===== PASSAGE SHOWN
Episcopal Church

I. INTRODUCTION

, Christian denomination, organized in Philadelphia in 1789. The Episcopal Church derives its orders (ministry), doctrine, liturgy, and traditions from the Church of England, with which it is in communion (see Anglican Communion). In the early 1990s the Episcopal Church reported some 2.5 million members and about 7400 separate congregations in the United States.

II. DOCTRINE AND WORSHIP

Both Roman Catholic and evangelical traditions are represented in practices of the Episcopal Church. The doctrinal position of the church is, with certain modifications, the same as that of the Church of England. The Bible, interpreted in accordance with the findings of modern biblical scholarship, is the sole criterion in matters of dogma. The Apostles' Creed and the Nicene Creed are accepted as statements of faith. Similarly, the Anglican Thirty-nine Articles of Religion are held to be of historic interest, but not essential expositions of doctrine. Unlike the Church of England, the Episcopal Church does not use the Athanasian Creed.

Like the Church of England, however, it believes only two sacraments, baptism and the Eucharist, were ordained by Christ; the other five sacraments, although honored, are not universally accepted as divinely instituted in the New Testament. The church as a whole accepts the standards of worship set forth in the revised Book of Common Prayer, but the separate congregations are permitted wide latitude in the observance of ceremonial. The church supports many religious orders of men and women.

III. ORGANIZATION AND ACTIVITIES

The government of the Episcopal Church is democratic. Groups of parishes form dioceses, which may bear city, state, or regional names. The supreme policymaking body is a triennial general convention, consisting of a house of bishops and a house of deputies. Bishops and deputies, the latter including both laity and clergy, are elected by diocesan conventions to which the constituent parishes of each diocese send lay and clerical representatives.
==========
TO BE DONE –
A – Please extract the part of the Episcopal Church entry starting at "Like the Church of England, however, it" and ending at "men and women.".
B – According to the Episcopal Church entry, what is the church's supreme policymaking body?
===== EXTRACTED MATERIAL
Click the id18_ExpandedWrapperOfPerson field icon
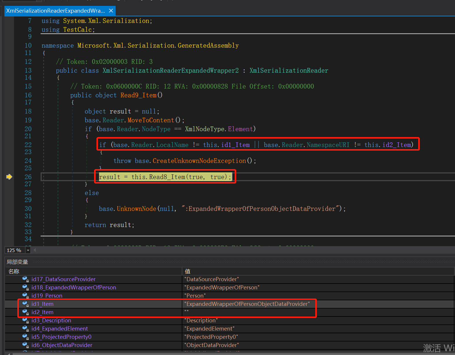Screen dimensions: 455x355 coord(25,287)
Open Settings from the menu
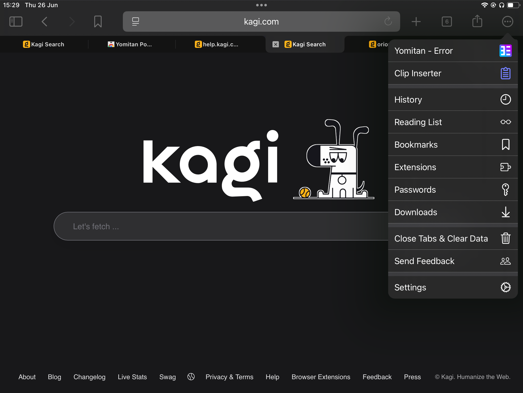 click(x=453, y=287)
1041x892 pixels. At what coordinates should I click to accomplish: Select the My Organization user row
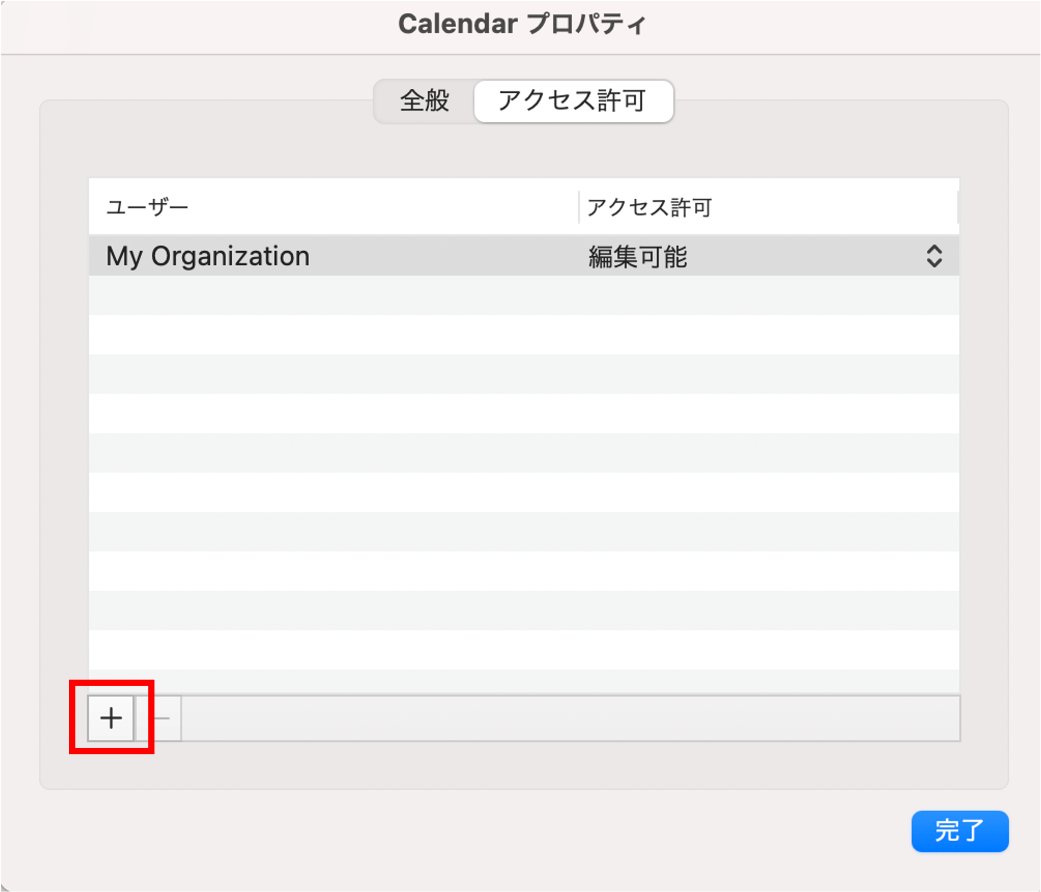pyautogui.click(x=524, y=256)
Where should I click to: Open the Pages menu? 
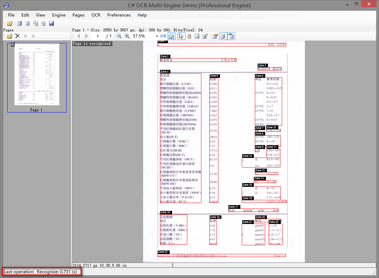78,15
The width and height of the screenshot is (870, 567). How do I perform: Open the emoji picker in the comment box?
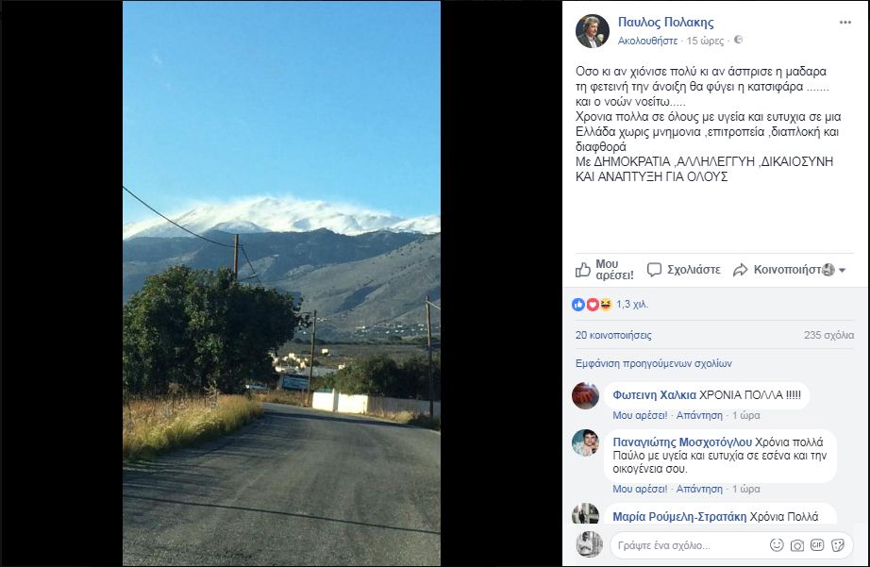click(777, 544)
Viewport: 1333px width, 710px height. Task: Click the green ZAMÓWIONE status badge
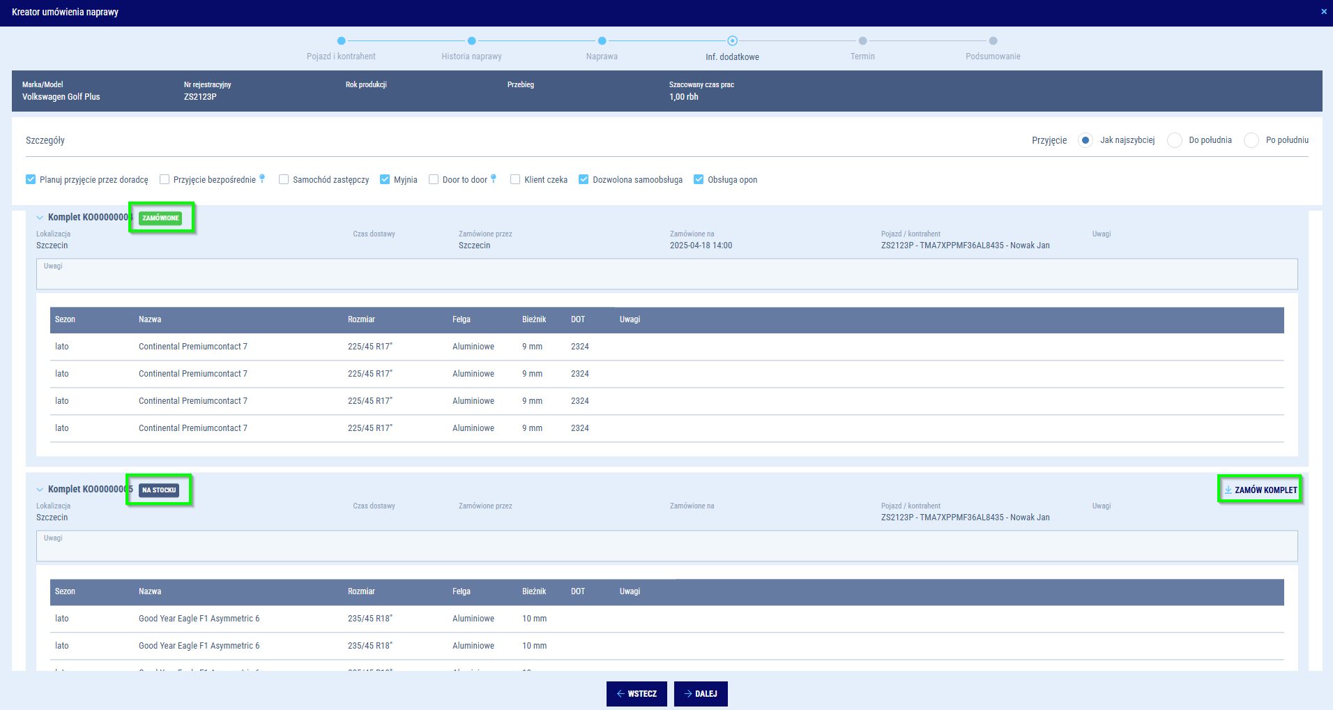tap(160, 218)
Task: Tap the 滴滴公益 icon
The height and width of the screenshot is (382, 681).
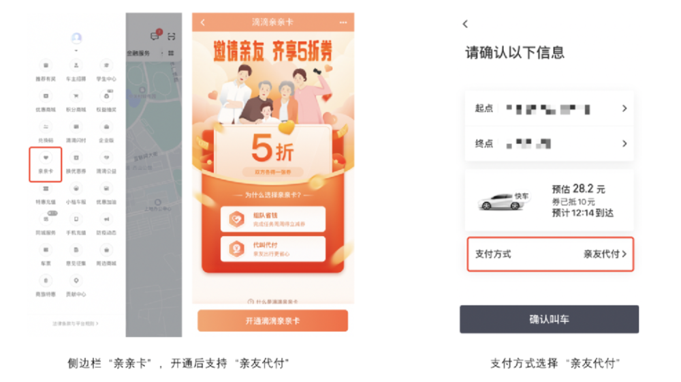Action: pos(106,163)
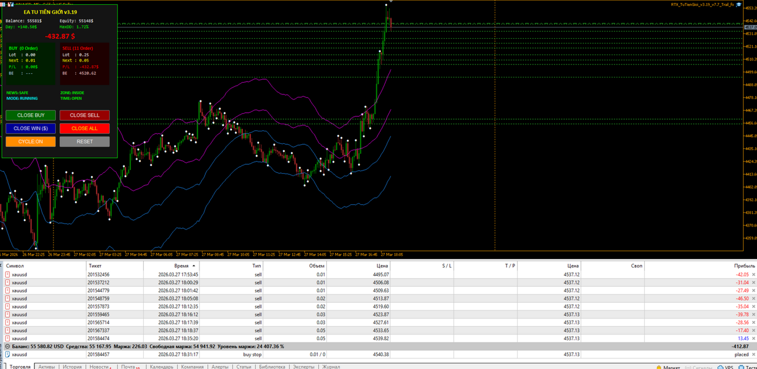This screenshot has width=757, height=369.
Task: Click the CLOSE WIN ($) button
Action: [x=31, y=128]
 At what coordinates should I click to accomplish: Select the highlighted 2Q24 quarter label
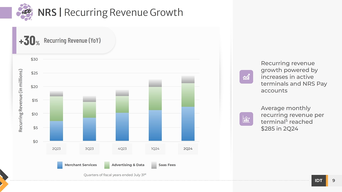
==========
SET OF ANSWERS –
A –
Like the Church of England, however, it believes only two sacraments, baptism and the Eucharist, were ordained by Christ; the other five sacraments, although honored, are not universally accepted as divinely instituted in the New Testament. The church as a whole accepts the standards of worship set forth in the revised Book of Common Prayer, but the separate congregations are permitted wide latitude in the observance of ceremonial. The church supports many religious orders of men and women.

B – A triennial general convention, made up of a house of bishops and a house of deputies.